UN-ESCAP has been consistent in its focus on inequality and recommendations to deal with the underlying causes. For example, the 1950 issue of the Survey noted (pp. 180-81), “[s]o long as the people are unable to share sufficiently the fruits of economic progress there is apt to be little incentive for them to exert their maximum effort… As the great majority of the population in the region is employed on the land and the bulk of the national income is derived from agricultural activities, any attempt to bring about a more equitable distribution of wealth would naturally start with agrarian structure and land tenure… Another development towards a more equitable distribution of wealth and income is in the fields of agrarian credit and interest. In most parts of the region, more than half of the farming population (sometimes as much as three-fourths or even more than nine-tenths) are heavily in debt and usurious rates of interest (ranging from around 20 to over 200 per cent per annum— usually 30 to 50 per cent) are charged by the money-lenders. Not only is a considerable share of the current income of the farming population given to the creditors in the form of interest, but failure to pay interest and principal has constituted a major cause for the increasing alienation of agricultural lands from the cultivators to the non-agriculturists”
While ESCAP had raised the critical role of credit and interest rates in addressing the issue of poverty and inequality more than half a century ago, it has only been since the 1990s that some aspects of the issue have attracted the attention of policymakers owing to the popularity of the microcredit movement.
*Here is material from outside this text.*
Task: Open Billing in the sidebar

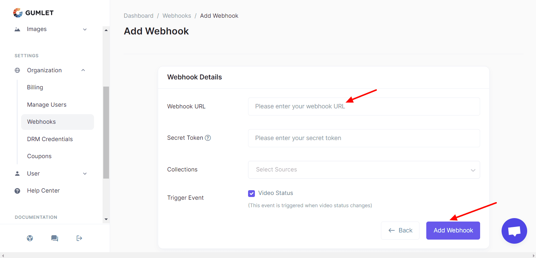Action: (35, 87)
However, the question of exorbitantly high interest rates and perpetual debt trap still remains unresolved. As matter of fact, the problems have become more entrenched with financial sector deregulation since the 1980s as part of structural adjustment programmes which required States to stop subsidising rural and agricultural credit through specialised banks and institutions, while microfinance institutions continue to charge usurious interest rates.
Noting growing social discontent over rising inequality, the 1970 issue of the Survey observed, “[t]he major policy issue which confronts the developing ECAFE countries in the Second Development Decade is how to bring about a better blend between economic growth and social justice” (p.1).
In the 1979 Survey, the discussion was widened concerning inequality beyond income and wealth at the country level to cover many other dimensions, including inequalities between countries, especially developed and developing countries. “In the case of distributive equity, …some documents [national development plans] emphasize the reduction of disparities in the interpersonal distribution of income and wealth; others accent the reduction of international, interregional and rural-urban inequalities.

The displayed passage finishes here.